REQUIRED ACTIONS -
(1) Transcribe the compa-ratio passage below, starting with "The compa-ratio shows if employees" and going on through "in this measure.".
(2) In the compa-ratio passage below, what compa-ratio value shows that an employee is paid less than the midpoint?

PASSAGE SHOWN -
____________

Now, compensation professionals will generally want to analyze how the company is
paying employees relative to these market rates (as summarized by the midpoint). One approach
is to divide each employee’s salary by its related midpoint. The outcome is the compa-ratio
which is considered an alternate measure of pay that eliminates the impact of different grades.
The compa-ratio reports pay as a ratio of the actual salary divided by the salary grade’s midpoint.

The compa-ratio shows if an employee is being paid more than the midpoint (measure’s
value > 1.0) or less than the midpoint (< 1.0). This measure allows us to look at salary dispersion within a company without focusing on the exact dollar values. It allows a comparison between what the company is paying and what the outside market is paying (which most company’s target as the midpoint of a salary range) for the jobs.

The compa-ratio shows if employees are paid above or below the grade midpoint and it
can be used to see what the dispersion pattern of pay. Equal pay would expect to see similar
distributions, variances and means, between males and females in this measure.

The lecture examples will cover the same statistical tests as the homework assignments
but will focus on the compa-ratio pay measure rather than salary. As such, the results presented

each week should be included and/or factored into your weekly conclusions on what the data has

The first step in looking at whether males and females are paid equally would be to look
at the average pay of each. Given our sample is a random sample of the population of employees
(and, therefore considered to be representative of the population), the average salaries or average
compa-ratios (they measure related but not identical measures of pay) will give us an indication
of whether things are the same for each gender or not.

____________

DATA SEGMENT -
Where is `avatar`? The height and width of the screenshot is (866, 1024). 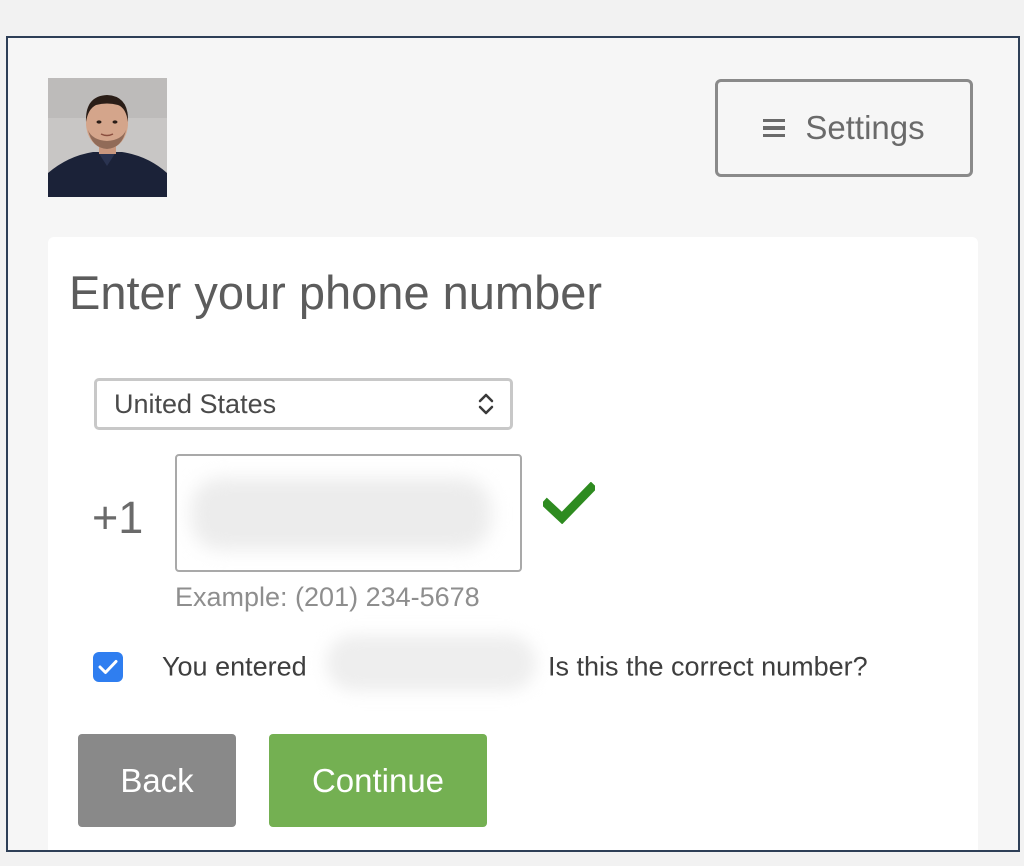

____________

TASK-BY-TASK SOLUTIONS -
(1)
The compa-ratio shows if employees are paid above or below the grade midpoint and it
can be used to see what the dispersion pattern of pay. Equal pay would expect to see similar
distributions, variances and means, between males and females in this measure.

(2) A value less than 1.0.